Il m’arrive de ne pas savoir quoi dire, quoi répondre. Je pense alors que cela peut être interprété comme une distance ou une faiblesse. Ce l’est sans doute parfois. Je ne brille pas en société, ma verve et mes réparties ne sont pas éblouissantes. Et même si ma transparence n’est pas un gage de bonté, je l’appelle néanmoins dans mon silence.

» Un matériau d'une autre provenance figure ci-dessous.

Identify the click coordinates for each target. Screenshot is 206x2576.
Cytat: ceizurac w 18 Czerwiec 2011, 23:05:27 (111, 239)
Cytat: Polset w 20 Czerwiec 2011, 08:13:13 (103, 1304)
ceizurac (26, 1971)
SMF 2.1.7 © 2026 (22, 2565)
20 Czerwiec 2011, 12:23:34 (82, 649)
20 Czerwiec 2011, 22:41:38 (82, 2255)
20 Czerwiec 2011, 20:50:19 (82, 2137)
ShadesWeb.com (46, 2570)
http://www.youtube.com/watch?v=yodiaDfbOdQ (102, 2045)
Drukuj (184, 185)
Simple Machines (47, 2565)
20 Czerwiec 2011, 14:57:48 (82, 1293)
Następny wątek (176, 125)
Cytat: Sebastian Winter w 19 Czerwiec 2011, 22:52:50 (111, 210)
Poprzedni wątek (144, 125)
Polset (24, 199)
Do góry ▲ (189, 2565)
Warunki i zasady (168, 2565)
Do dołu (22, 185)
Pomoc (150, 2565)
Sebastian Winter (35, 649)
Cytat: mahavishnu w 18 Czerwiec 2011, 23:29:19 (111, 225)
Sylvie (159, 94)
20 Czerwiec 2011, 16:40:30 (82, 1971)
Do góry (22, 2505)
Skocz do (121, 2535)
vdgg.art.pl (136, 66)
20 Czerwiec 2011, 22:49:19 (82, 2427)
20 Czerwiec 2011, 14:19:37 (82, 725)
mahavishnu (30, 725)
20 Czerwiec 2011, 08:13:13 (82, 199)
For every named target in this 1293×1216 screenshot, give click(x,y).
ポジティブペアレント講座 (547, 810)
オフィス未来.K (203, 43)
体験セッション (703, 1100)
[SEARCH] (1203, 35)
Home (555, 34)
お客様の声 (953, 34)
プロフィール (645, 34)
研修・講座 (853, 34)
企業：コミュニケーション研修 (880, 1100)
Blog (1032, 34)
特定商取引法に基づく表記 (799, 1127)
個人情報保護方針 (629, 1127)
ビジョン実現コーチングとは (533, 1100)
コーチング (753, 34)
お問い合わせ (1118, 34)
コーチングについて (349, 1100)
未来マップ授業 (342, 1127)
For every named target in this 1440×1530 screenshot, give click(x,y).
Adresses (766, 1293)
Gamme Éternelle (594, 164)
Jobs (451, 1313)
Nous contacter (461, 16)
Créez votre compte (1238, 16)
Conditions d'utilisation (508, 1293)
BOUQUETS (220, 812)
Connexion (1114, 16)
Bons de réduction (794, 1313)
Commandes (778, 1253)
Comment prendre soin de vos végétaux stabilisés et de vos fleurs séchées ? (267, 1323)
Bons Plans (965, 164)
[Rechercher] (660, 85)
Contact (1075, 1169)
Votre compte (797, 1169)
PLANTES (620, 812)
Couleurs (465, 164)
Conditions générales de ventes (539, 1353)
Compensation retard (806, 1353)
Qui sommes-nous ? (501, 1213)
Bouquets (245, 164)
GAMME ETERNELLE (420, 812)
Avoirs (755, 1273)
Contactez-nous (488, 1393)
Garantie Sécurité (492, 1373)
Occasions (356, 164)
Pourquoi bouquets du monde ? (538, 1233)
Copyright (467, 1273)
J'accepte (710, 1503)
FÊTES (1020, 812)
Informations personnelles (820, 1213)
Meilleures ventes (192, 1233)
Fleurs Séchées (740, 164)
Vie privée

D'autre part, je crois que le langage est distinct de la parole : l’un est poésie et couleurs[1] ; l’autre, accessoire.
 *

Quand tu ne parles pas, j’entends des frémissements, des hésitations ; tes mutismes sont éloquents.
Quand je ne dis rien, je prends quand même la place qui m’est donnée ; j’occupe l’espace amour, sans chercher à le soumettre.
Quand tu ne parles pas, je vois le paysage défiler et la mer immense se dessiner.
Quand je ne dis rien, j’avale de grandes goulées d’air dans les ciels garance des couchants.
Quand tu ne parles pas, je retiens ton souffle rauque contre mon corps pour le préserver des dangers.
Quand je ne dis rien,  je prie.
.



[1] Expression empruntée à Priscille Martel et Marcel Lafleur

mercredi 18 janvier 2012


«— Quand ils auront cette chance, que ce jour-là, celui dont on fera le portrait, ce sera nous. », Nathalie Sarraute


Multitude des visages ! L'épiphanie du visage. Elle voulait apprendre à les peindre. Les voir apparaître et révéler une chose qui n'aurait pas été entendue. Devant son chevalet, elle dessinait jour après jour des bouches, des nez, des yeux.  Elle traçait des sillons, des rides, des ombres. Suivait les lignes. Espérant sans y croire qu'elle pourrait tirer du néant quelque chose au plus près de la nudité. Quelquefois il n'y avait presque rien sur le papier, juste de quoi deviner, approcher, apprivoiser… Qu'était-ce donc que cela ? Un portrait ? Si peu fidèle. Une projection ? Si trompeuse. Un reflet ? Si abstrait. Elle ne savait pas d'où lui venait cette nécessité féroce d'y comprendre quelque chose. Il n'y avait pas d'apaisement, une ivresse parfois, éphémère. Elle regardait alors autour d'elle, revenait vers la réalité, mais n'y arrivait jamais complètement non plus. Tant pis. Le visage était là. Elle aimait ce moment où la solitude lui échappait et se perdait dans le geste, ce moment d'amnésie. Il pleuvait. La lumière étale du spot sur le papier. C'était ce qu'il y avait de mieux. Le soleil est comme le nez au milieu de la figure. On ne voit que lui, on en a que pour lui ; les yeux, la bouche, le creux des joues virevoltent, devenus de microscopiques insectes tourmentés par la vague. Rien d'insondable ne se produisait, une minuscule joie pourtant, infime, si petite qu'elle était sans nom. Ridiculement anodine, presque terne, sinon invisible.
Dans l'atelier, une lampe sans abat-jour, une table en désordre, des poussières, une théière vide avec des branches de thym au fond. La porte ouverte, que personne ne franchira. La ville brouille les pistes et une rumeur fracassante enfle jusqu'à la nuit. Le silence l'oppresse, il ne peut en être autrement. Elle a faim. Elle attendra que les odeurs se dissipent, qu'il soit l'heure de ranger les pinceaux dans leurs bocaux de diluant. Elle se lavera longuement les mains, comme un chirurgien, pensera-t-elle en souriant tristement. Puis elle partira, tournera le dos à tout ça parce que tout à coup, elle sera redevenue la femme qu'elle était. La femme errante. Elle demandera l'heure aux passants, pour parler à quelqu'un. Elle pensera revenir. Mais pas tout de suite. Se forcera à marcher jusqu'à la voie ferrée pour tenter de capturer quelque chose, une humeur, qui la porterait comme un voyage. Un train. En voilà une bonne idée, se réjouira-t-elle.